The Cato Institute’s Colin Grabow reports that “waiver data reveal how the Jones Act blocks American trade.” Three slices:
Since the Trump administration waived the Jones Act on March 17 for energy products, fertilizer, and related inputs, the US Maritime Administration has been publishing voyage-level data on every domestic cargo movement that has utilized the 1920 law’s suspension. We’ve turned that data into an interactive infographic that lets readers explore all 45 voyages completed thus far, including the vessels involved, cargo carried, and ports visited.
…..
It’s all further confirmation that the law has been suppressing intra-US trade. But that’s just from a higher level. Some of the granular data produced by the waiver provides arguably even more noteworthy insights.
…..
For an administration committed to “America First” economics, the early results clearly show that the law is not protecting American commerce but blocking it. No wonder the Jones Act’s supporters are so adamant that the waiver go away.
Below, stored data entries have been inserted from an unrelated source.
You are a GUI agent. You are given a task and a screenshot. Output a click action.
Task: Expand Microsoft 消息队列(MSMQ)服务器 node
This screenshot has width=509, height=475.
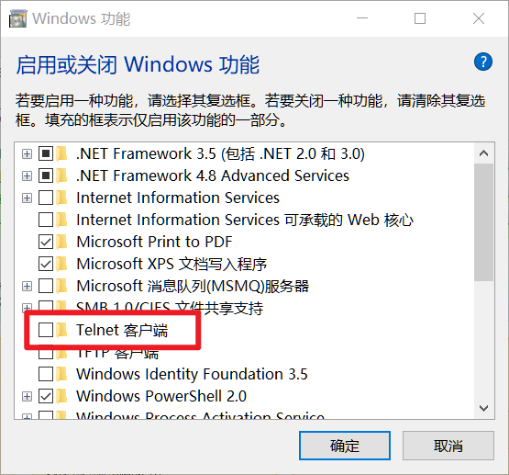point(27,286)
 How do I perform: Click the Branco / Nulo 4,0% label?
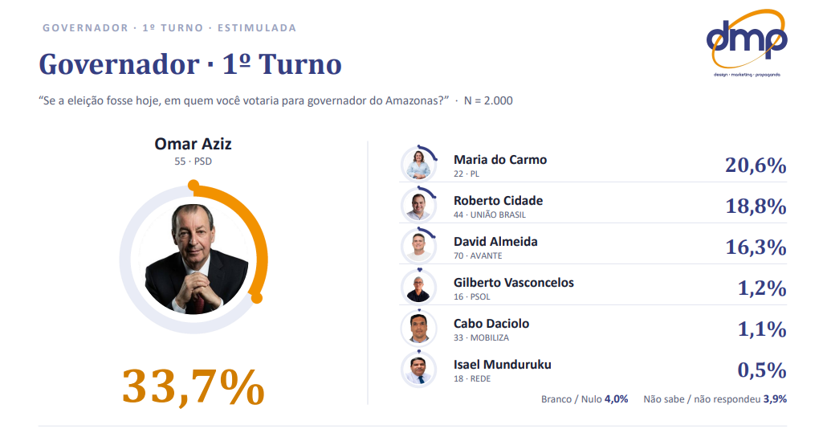pos(585,399)
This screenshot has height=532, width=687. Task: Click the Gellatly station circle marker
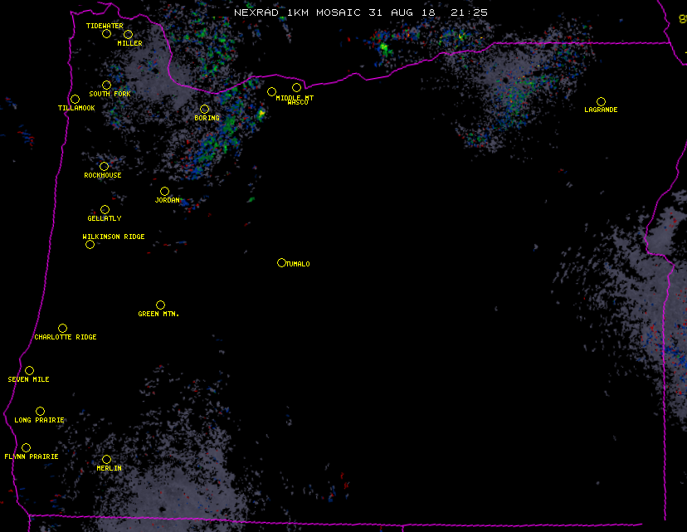pyautogui.click(x=105, y=210)
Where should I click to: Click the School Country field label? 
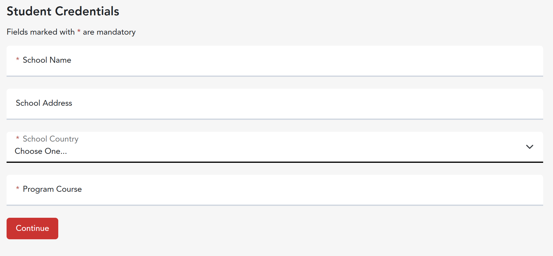coord(50,139)
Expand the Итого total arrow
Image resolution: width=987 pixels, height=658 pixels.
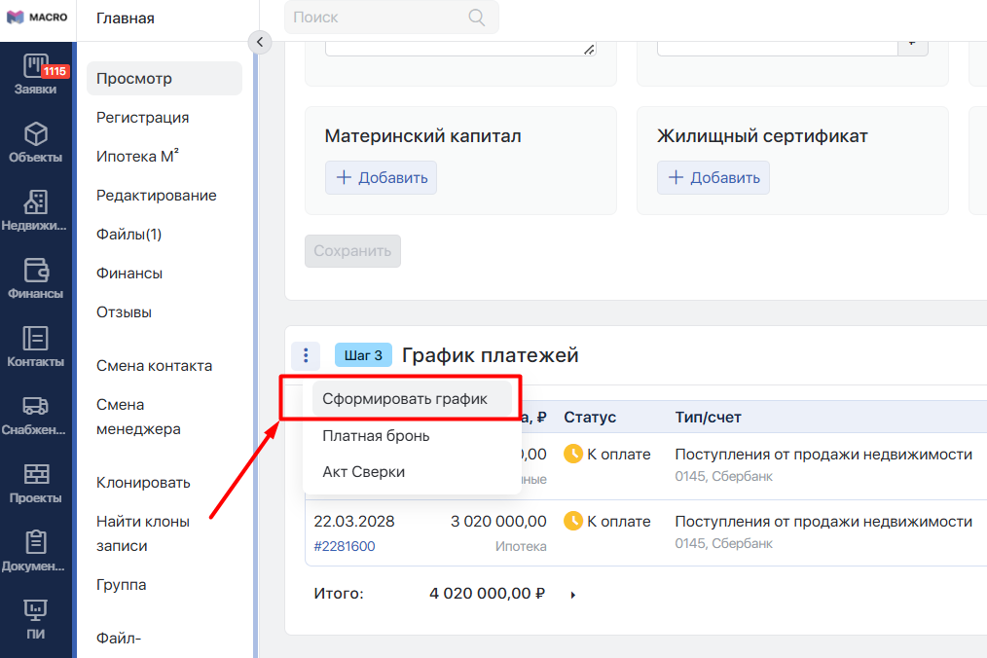pos(572,595)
Public choice economist James Buchanan made this point with characteristic clarity. In Democracy in Deficit, co-authored with Richard Wagner, he argued that the most important legacy of John Maynard Keynes was not a specific policy prescription but a shift in fiscal norms. Before the Keynesian revolution, there was a widely held expectation, though imperfectly observed, that governments should balance their budgets over the business cycle, running deficits only in exceptional circumstances. The old Hamiltonian norm. And Keynesian economics, properly understood, also called for deficits in recessions and offsetting restraint or surpluses in expansions. But Buchanan’s and Wagner’s insight was that democratic politics would not implement the symmetry embedded in that prescription. Deficits in downturns are politically attractive; surpluses in good times require tax increases or spending cuts on a satisfied electorate and are therefore systematically avoided. The result is a persistent deficit bias: deficits in recessions, insufficient surpluses in expansions, and a gradual accumulation of debt over time.
Buchanan and Wagner’s conclusion was institutional rather than merely descriptive. Because ordinary political incentives tend to produce this asymmetry, they argued for fiscal rules, such as a balanced-budget requirement, to better align policy with long-run sustainability. The continued growth of large, unfunded commitments in programs such as Social Security and Medicare reflects, in part, the same underlying political dynamics Buchanan and Wagner identified: not a deliberate embrace of permanent deficits as theory, but the predictable outcome of a system in which the discipline required to run surpluses is politically fragile.
But energy doesn’t have to be a zero-sum game. Many data centers are motivated to build out their own energy capacity, which would help insulate nearby residents from price shocks while also ensuring steady supply for themselves. Government can help by getting out of the way of energy producers and embracing an all-of-the-above approach to production.
In Gallup’s poll, 18 percent of data center opponents now cite water usage as a reason they would oppose a data center, but that’s a less defensible worry. Much of the alarm traces to Karen Hao’s 2025 bestseller “Empire of AI,” which claimed a Google data center in Chile could consume more than a thousand times a town’s water supply. That figure is off by a factor of a thousand, due to a unit conversion error Hao later acknowledged.
Jason Sorens busts the myth of an ‘oversupply’ of housing in the U.S.
Michael Strain explains that “the war on billionaires is dangerous nonsense.” A slice:
Moreover, like tech entrepreneurs, hedge-fund managers create value that accrues to all of society. Apart from building projects and tax revenue, firms like Citadel help to ensure that capital is allocated efficiently throughout the economy, which ultimately makes workers throughout the entire economy more productive, increasing their wages and living standards.
Here’s the abstract of a new paper by Daniela Vidart:
This paper examines correspondence education as an alternative educational pathway in early 20th-century America. Using newly digitized records from the International Correspondence Schools—the largest such institution, with over 4 million students by 1940—linked to census data, I show that enrollment increased the likelihood of skilled employment by 6-10pp within 3-10 years, particularly among younger students who used it as a substitute for high school. I develop a general equilibrium Roy-style model where individuals sort into educational options by ability. Consistent with the model, correspondence education facilitated skill acquisition for lower-ability individuals and improved selection into high school, amplifying its returns.
[DBx: Note that the International Correspondence Schools were private, for-profit enterprises and, thus, they are an historical example of how private-sector entrepreneurs supplied valuable education.]